Work request. Return only that part of the material below which starts with the line containing "Mute the system volume in the taskbar" and goes on through the line containing "The width and", restated exactly.

Information shown.
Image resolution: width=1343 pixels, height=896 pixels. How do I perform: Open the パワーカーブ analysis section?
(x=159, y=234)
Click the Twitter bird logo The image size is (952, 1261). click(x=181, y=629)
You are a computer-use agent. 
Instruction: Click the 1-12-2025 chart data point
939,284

--

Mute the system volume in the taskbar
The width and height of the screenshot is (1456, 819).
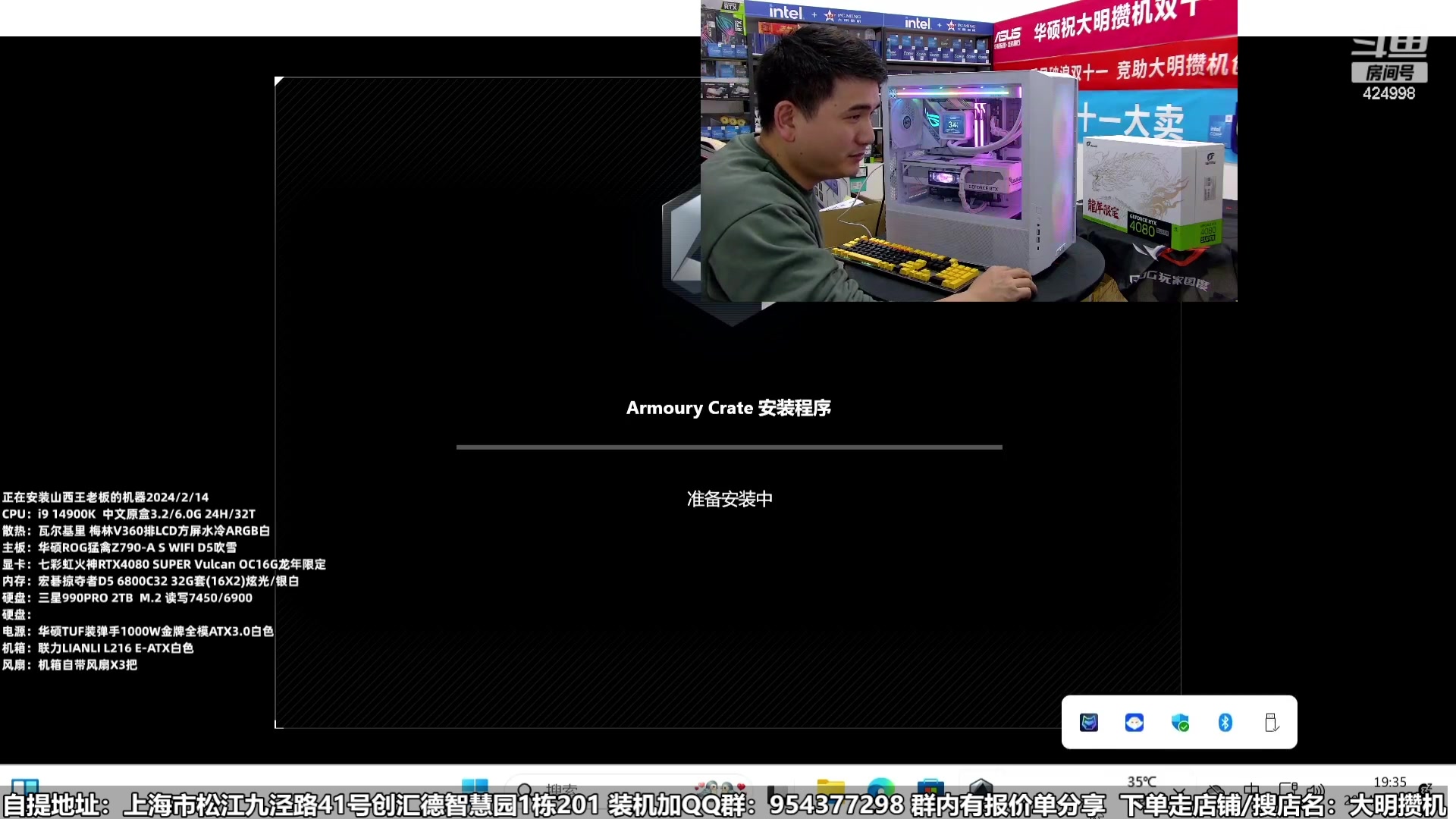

Answer to this task.
Mute the system volume in the taskbar
The width and height of the screenshot is (1456, 819).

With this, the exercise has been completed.